# Short orchestral music I've arranged



## phryg (Jan 10, 2013)

Hey everyone!

I've composed a short orchestral piece, and I was wondering if you guys could give me some feedback. I used Cubase 6.5, together with HALion Symphonic Orchestra.

It's fairly short, only 1:13, but I hope it's enough to give an impression. I'm not overly happy about the bassoons near the end, but I could not figure out a more elegant transition.
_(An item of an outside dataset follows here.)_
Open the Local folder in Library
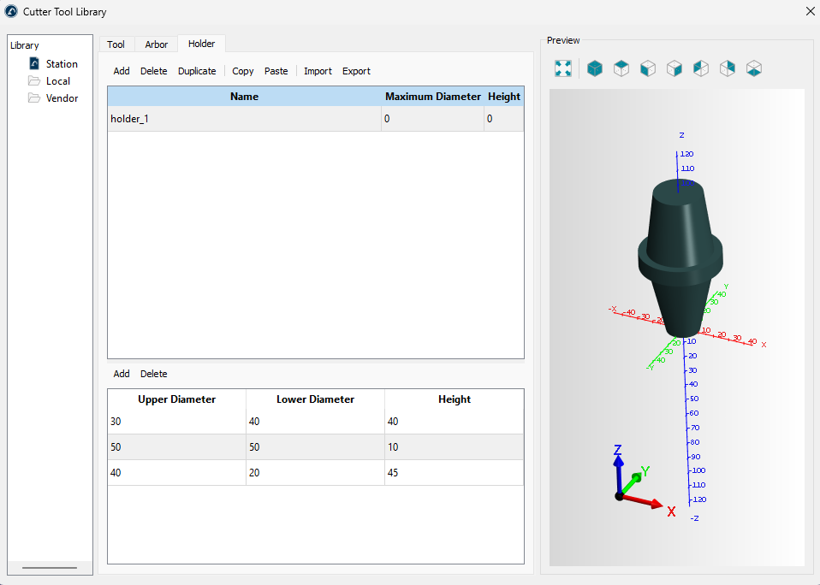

Many greetings and thanks in advance!


----------



## techniquest (Aug 3, 2012)

At just 1:13, there's no room for development, which is probably why it sounds rather detached - as if it ought to be a part of something much bigger like a film score or incidental music.
I liked the bassoons and think they work well enough; I honestly think the biggest problem is the string section with the violins sounding more like an accordion than anything else (or is it meant to be an accordion??). I don't think the journey is long enough for the major chord at the end to work and as such that sounds a bit corny, but - hey - it's yours and someone who is many, many miles from where you created this piece has listened to it.


----------



## phryg (Jan 10, 2013)

oh, my! Now that you mention it the strings sound totally like a set of harmonicas!? That's bad. I'll have a look into it to see wether it's a problem of the filtering I've used, or the instruments themselves. Maybe the strings of HSO aren't that good after all...

And a big yes to the cornyness  I've decided to make it rather short, more like a draft version, and the major chord comes in too early and cheesy...

anyway, thanks for listening and the criticism!


----------